Contempló a los paseantes. ¿Cuántos años me quedan realmente? ¿Tres? ¿Dos? Podría morir mañana.

Permaneció sentado, absolutamente inmóvil, por un momento, escuchando la espesa y vieja sangre deslizarse por sus venas, el fibroso aletear de su corazón. Mirar hacía que le dolieran los ojos. Respirar hacía que le doliera la garganta. La piel de sus manos era como manchado papel viejo.

Quince años de trabajo. Quince años en aquel sótano, construyendo lo que había construido…, ¿para qué? ¿Iba a cambiar algo aquel aparato? ¿Iba a arrancarle alguna fruslería a aquel Imperio? ¿Iba a alterar siquiera la vida de un ciudadano en aquel dorado futuro?

Este mundo seguiría siendo exactamente igual a como era ahora. Nada cambiaría en lo más mínimo. De modo que, ¿para qué había trabajado? ¿Para sí mismo? ¿Para el gastado cascarón de un solo hombre?

Visto desde aquella luz, parecía un hombre muy estúpido. Estúpido, loco…, monomaniaco.

Buen Dios, pensó en una oleada de terrible intensidad, ¿voy a persuadirme a mí mismo de no usar lo que he construido?

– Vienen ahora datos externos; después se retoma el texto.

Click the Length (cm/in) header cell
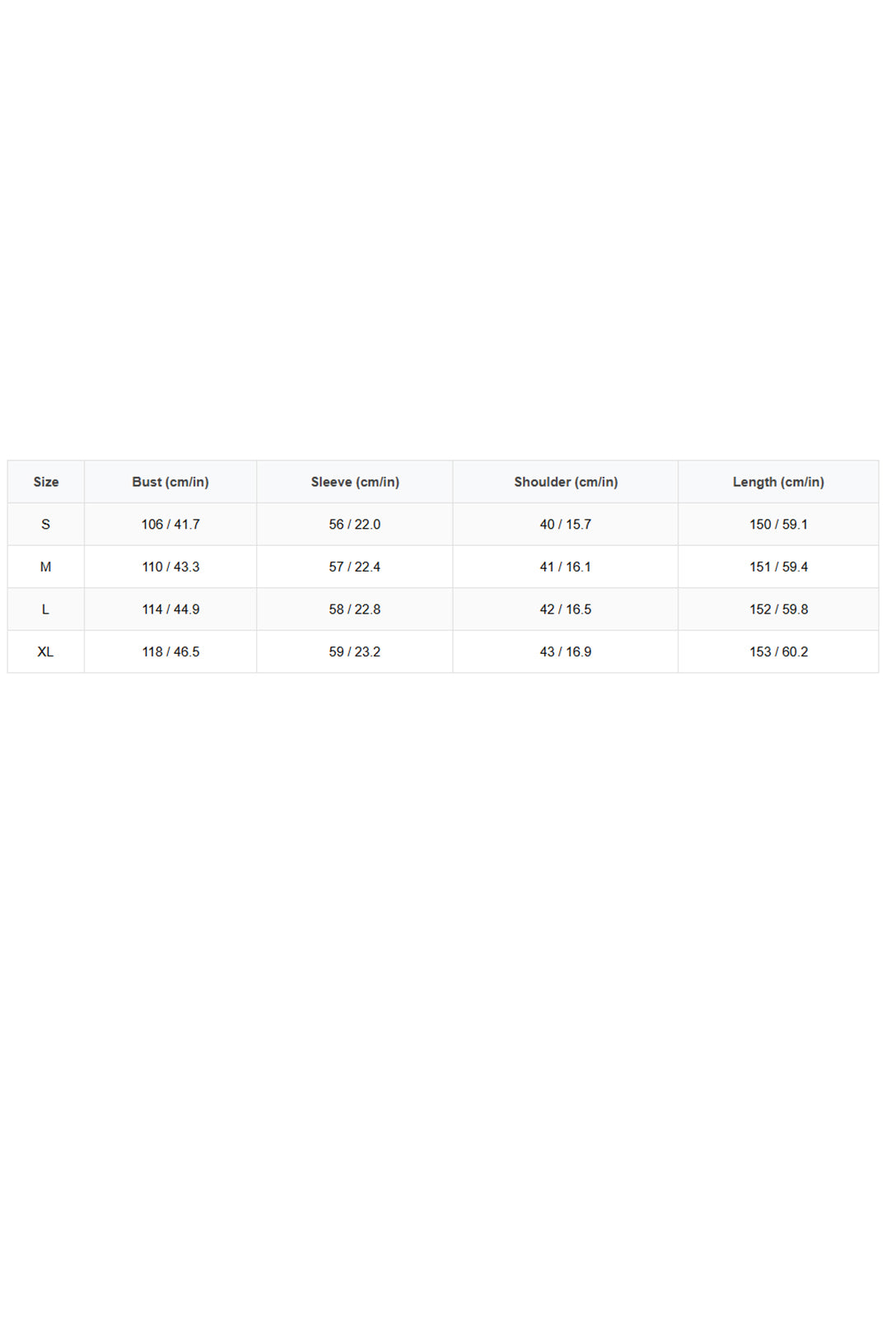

Durante todos aquellos años había trabajado, trabajado…, sin detenerse, sin pensar. Ahora, en su primer momento de descanso, ¿iba a renunciar bruscamente a todo?

Un voluminoso cuerpo ocupó un lugar en el banco a su lado.

—Jochim —dijo la complaciente voz.

El profesor Kempfer alzó la vista.

—¡Ah, Georg! —exclamó, con una risa azarada—. Me has sorprendido.

El doctor profesor Georg Tanzler rio de buen grado.

—¡Oh, Jochim, Jochim! —murmuró, sacudiendo la cabeza—. ¡Vaya tipo raro eres! Te he encontrado aquí un millar de veces al mediodía, y cada vez parece que te sorprendo. ¿En qué estás pensando, aquí en tu banco?

El profesor Kempfer dejó que su mirada se perdiera.

—Oh, no lo sé —dijo suavemente—. Contemplaba a la gente joven.

—Las muchachas… —El codo de Tanzler se clavó amistoso en sus costillas—. Las chicas, ¿eh, Jochim?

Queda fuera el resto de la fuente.